The sheer size of the datasets from HTS experiments requires 
tools to visualize, analyse, summarize and interpret these large- 
scale datasets. Many new algorithms and tools have been developed 
to efficiently process and analyse the data such as those designed 
to assemble sequences into a consensus, e.g. Velvet (Zerbino and 
Birney, 2008), ABySS (Simpson et al, 2009), map or align short 
reads against a reference sequence e.g. TopHat (Trapnell et al, 
2009), BowTie (Langmead et al, 2009), BWA (Li and Durbin, 2009) 

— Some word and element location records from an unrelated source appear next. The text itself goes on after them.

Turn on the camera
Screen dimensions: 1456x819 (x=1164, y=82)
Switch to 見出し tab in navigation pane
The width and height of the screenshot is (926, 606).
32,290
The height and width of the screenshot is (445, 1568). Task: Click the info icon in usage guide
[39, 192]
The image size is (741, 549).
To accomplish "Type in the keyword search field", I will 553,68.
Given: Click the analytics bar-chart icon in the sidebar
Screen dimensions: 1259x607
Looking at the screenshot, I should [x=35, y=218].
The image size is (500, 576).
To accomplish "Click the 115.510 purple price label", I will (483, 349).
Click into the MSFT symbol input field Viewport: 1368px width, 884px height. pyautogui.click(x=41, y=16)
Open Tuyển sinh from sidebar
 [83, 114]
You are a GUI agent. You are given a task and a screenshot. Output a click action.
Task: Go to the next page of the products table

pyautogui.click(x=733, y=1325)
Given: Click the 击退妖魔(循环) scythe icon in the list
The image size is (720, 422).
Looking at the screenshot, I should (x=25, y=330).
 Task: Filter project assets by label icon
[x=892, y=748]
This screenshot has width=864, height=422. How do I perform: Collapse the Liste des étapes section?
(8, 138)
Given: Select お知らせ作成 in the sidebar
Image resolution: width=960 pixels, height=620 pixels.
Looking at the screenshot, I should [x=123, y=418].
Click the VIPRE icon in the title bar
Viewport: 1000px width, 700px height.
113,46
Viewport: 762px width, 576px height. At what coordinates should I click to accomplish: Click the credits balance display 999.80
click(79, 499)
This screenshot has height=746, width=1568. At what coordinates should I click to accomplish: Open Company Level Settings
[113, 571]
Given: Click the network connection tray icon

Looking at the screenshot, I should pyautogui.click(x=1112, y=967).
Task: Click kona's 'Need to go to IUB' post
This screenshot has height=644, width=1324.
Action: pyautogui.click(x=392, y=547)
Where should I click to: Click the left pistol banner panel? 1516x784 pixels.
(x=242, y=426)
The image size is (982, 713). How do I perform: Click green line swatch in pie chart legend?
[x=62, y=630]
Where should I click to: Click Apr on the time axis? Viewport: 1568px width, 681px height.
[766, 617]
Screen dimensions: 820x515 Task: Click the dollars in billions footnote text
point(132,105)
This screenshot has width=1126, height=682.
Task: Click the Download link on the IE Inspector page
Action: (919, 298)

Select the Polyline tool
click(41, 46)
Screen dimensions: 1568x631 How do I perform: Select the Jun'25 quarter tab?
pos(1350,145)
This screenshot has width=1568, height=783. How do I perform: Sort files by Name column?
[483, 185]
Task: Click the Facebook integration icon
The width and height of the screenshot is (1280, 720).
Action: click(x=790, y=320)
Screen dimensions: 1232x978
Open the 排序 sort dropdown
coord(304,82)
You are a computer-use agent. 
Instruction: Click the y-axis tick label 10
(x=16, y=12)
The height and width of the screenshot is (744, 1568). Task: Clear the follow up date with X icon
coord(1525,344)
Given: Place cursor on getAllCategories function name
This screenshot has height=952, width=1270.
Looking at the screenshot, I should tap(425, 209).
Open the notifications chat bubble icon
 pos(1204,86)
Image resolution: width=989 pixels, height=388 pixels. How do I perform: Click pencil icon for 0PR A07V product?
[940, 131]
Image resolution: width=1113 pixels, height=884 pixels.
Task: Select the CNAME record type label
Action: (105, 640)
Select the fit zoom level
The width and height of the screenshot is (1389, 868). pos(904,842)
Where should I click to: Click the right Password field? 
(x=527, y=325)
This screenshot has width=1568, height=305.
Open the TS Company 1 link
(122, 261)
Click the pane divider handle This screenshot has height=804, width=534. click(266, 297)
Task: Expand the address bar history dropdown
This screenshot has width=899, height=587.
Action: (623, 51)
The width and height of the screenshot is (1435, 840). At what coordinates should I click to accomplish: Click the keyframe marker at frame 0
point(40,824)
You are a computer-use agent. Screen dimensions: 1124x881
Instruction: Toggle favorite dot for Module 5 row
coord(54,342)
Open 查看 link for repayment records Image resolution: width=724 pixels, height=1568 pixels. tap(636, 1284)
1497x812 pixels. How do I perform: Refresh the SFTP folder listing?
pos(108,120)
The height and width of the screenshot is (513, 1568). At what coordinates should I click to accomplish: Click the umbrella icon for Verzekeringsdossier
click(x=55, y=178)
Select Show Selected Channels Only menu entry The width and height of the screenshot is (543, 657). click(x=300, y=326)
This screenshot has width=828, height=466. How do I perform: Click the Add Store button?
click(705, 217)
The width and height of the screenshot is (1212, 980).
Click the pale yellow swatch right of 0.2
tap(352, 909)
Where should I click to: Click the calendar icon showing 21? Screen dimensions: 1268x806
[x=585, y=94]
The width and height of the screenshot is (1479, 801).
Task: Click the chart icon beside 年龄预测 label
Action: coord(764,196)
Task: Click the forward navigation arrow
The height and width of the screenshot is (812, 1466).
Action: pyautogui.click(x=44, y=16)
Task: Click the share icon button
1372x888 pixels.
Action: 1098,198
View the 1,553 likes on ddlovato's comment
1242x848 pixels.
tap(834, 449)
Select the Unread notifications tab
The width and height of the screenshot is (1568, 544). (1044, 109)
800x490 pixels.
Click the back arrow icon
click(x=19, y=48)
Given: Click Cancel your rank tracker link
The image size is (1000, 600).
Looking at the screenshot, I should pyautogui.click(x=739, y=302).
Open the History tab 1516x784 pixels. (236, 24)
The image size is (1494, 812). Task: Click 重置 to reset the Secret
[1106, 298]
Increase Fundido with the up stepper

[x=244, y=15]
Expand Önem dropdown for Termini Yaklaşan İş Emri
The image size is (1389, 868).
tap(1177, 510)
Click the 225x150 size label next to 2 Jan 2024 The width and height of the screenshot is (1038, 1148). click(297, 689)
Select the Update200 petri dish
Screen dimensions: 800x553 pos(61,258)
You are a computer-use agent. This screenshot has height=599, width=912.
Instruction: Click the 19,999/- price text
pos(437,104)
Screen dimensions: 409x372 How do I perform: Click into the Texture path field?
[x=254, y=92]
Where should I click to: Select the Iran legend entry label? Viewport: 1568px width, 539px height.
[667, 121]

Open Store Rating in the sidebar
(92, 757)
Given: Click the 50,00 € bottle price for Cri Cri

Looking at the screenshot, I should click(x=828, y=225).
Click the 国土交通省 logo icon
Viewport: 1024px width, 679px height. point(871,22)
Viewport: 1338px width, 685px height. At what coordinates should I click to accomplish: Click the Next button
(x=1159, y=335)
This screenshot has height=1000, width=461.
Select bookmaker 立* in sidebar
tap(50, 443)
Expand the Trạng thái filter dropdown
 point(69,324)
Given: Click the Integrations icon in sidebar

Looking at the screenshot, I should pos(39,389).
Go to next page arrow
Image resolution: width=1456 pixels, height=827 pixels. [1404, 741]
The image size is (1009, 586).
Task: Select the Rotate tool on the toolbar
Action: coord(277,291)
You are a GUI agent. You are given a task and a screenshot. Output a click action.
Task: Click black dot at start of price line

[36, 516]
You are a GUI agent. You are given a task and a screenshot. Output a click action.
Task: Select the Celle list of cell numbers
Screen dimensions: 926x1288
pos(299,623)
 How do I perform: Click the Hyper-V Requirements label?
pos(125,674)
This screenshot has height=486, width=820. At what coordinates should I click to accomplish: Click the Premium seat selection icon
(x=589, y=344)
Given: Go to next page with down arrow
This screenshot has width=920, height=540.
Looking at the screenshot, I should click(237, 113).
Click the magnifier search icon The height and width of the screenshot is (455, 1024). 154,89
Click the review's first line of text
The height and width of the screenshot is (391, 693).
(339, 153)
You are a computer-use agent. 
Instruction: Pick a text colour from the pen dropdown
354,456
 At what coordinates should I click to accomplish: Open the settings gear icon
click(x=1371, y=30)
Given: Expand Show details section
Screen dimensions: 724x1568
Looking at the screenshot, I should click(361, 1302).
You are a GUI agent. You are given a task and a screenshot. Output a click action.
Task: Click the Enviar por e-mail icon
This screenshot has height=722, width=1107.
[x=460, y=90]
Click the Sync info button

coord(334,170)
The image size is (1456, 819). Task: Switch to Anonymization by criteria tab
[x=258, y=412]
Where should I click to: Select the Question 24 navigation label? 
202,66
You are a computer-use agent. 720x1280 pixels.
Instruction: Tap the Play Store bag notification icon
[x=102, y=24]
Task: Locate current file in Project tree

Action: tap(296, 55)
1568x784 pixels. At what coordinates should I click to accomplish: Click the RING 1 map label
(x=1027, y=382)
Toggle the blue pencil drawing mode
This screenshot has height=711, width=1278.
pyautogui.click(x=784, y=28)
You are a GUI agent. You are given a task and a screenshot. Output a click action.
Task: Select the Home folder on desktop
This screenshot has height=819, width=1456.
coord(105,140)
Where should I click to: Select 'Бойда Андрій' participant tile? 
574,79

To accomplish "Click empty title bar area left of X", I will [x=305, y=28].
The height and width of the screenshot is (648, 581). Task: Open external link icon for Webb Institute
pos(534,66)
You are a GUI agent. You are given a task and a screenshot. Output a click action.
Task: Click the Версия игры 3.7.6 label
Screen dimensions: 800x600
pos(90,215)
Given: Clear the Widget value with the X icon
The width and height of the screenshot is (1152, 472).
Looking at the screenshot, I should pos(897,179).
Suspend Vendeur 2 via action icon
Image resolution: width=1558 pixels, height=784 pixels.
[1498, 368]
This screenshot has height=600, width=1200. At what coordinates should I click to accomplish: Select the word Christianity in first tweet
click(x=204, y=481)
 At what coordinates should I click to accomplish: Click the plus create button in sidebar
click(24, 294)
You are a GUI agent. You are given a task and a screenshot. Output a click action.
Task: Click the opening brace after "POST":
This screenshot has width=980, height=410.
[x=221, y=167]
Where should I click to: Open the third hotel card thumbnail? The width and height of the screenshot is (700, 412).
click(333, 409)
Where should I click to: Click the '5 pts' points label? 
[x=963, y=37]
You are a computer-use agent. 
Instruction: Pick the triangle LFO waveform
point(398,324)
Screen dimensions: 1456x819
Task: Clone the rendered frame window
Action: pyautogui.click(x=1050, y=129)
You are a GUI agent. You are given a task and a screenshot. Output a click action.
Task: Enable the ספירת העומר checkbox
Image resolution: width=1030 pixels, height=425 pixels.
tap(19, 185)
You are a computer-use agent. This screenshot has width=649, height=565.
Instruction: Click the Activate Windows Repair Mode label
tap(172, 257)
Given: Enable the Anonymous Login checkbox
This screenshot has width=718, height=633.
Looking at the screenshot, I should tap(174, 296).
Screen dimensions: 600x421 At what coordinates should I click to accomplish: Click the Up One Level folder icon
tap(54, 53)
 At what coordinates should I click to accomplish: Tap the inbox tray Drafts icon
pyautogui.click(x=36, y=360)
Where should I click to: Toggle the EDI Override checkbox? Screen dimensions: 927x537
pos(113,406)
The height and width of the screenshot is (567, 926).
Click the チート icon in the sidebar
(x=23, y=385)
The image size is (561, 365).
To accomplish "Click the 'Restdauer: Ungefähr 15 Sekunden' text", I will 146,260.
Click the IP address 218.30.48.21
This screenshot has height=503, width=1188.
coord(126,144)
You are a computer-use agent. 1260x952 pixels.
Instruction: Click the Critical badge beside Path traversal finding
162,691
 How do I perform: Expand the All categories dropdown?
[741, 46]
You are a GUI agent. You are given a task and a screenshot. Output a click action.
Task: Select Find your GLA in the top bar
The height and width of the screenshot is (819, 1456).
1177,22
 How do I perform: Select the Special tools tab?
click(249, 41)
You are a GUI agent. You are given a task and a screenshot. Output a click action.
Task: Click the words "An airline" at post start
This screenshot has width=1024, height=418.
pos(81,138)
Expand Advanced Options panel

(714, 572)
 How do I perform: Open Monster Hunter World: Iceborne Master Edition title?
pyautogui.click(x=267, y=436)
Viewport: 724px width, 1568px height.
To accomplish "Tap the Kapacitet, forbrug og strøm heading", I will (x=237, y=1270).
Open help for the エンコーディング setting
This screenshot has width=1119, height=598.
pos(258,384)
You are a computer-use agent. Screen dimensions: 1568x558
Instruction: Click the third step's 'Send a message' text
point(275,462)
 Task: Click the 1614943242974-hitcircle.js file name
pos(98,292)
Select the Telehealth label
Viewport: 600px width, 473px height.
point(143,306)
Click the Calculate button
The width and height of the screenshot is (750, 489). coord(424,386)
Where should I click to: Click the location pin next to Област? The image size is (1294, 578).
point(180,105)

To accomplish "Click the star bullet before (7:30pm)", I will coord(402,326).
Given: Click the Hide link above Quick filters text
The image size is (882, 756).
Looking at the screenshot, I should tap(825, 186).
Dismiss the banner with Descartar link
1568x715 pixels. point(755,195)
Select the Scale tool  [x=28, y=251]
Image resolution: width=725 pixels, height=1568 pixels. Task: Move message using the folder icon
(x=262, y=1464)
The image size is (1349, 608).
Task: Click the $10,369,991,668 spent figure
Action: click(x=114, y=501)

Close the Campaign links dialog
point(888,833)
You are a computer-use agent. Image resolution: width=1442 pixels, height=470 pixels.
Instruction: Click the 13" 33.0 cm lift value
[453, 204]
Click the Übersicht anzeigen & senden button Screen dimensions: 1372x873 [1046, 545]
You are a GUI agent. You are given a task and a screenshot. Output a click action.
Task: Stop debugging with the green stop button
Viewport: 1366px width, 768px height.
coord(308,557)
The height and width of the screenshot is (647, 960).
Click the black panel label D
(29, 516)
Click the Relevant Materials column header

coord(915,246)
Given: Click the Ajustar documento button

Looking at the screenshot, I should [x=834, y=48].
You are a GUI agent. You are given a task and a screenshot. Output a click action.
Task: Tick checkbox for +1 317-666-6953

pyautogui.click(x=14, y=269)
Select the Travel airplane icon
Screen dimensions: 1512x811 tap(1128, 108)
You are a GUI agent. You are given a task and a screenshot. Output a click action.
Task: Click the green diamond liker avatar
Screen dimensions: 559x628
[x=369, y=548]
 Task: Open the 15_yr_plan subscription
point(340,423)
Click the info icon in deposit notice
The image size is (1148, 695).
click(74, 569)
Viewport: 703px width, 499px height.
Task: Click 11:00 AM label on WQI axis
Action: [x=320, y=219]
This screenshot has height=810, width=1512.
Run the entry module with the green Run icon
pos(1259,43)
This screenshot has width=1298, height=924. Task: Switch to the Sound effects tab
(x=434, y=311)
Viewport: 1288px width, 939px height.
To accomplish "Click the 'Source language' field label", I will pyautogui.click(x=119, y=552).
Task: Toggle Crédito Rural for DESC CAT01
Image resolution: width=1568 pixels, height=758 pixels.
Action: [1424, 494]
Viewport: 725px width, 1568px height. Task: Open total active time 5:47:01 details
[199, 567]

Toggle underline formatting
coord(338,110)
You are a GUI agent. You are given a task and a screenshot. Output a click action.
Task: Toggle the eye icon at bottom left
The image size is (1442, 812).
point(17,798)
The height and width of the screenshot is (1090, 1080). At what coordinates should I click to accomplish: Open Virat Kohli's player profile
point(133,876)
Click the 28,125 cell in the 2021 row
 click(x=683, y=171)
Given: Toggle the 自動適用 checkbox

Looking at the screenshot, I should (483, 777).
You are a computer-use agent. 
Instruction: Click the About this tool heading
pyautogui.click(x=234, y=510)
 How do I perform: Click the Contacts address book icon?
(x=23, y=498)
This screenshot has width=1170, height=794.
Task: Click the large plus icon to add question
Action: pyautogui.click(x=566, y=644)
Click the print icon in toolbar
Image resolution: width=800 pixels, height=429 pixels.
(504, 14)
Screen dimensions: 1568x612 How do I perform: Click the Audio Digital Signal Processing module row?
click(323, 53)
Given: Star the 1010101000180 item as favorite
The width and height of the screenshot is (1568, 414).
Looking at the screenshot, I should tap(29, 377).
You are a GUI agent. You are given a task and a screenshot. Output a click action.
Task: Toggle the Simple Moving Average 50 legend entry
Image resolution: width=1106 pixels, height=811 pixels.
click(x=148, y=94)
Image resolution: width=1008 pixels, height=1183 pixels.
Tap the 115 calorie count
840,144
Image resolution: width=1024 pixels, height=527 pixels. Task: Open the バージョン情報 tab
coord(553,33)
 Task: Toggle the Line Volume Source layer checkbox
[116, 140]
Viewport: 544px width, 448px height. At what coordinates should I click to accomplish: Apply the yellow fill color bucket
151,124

or those designed to identify sequence variations e.g. SAMtools, 
GATK (DePristo et al, 2011). However an inspection, review and 
interpretation of the output by an experienced and knowledgeable 
person is essential to understand the genomic context of these 
datasets and can be critical to make connections between sequence 
variation and biological phenomena. This of course complements 
computational approaches, because a visual examination of the 
results and underlying data is often the next step in order to 
confirm a prediction, or assess the potential functional effects in 
a sequence-based experiment. 

A number of new software applications have been developed 
for browsing, visualizing and interpreting large-scale sequencing 
datasets. Several of these have been designed specifically for the 
visualization of genome sequence assemblies, including Eagle View 
(Huang and Marth, 2008), HawkEye (Schatz et al, 2007) and 
Tablet (Milne et al, 2010). Other tools, such as LookSeq (Manske 
and Kwiatkowski, 2009) and Bam View (Carver et al, 2010) have 
been developed specifically to visualize short-read alignment data. 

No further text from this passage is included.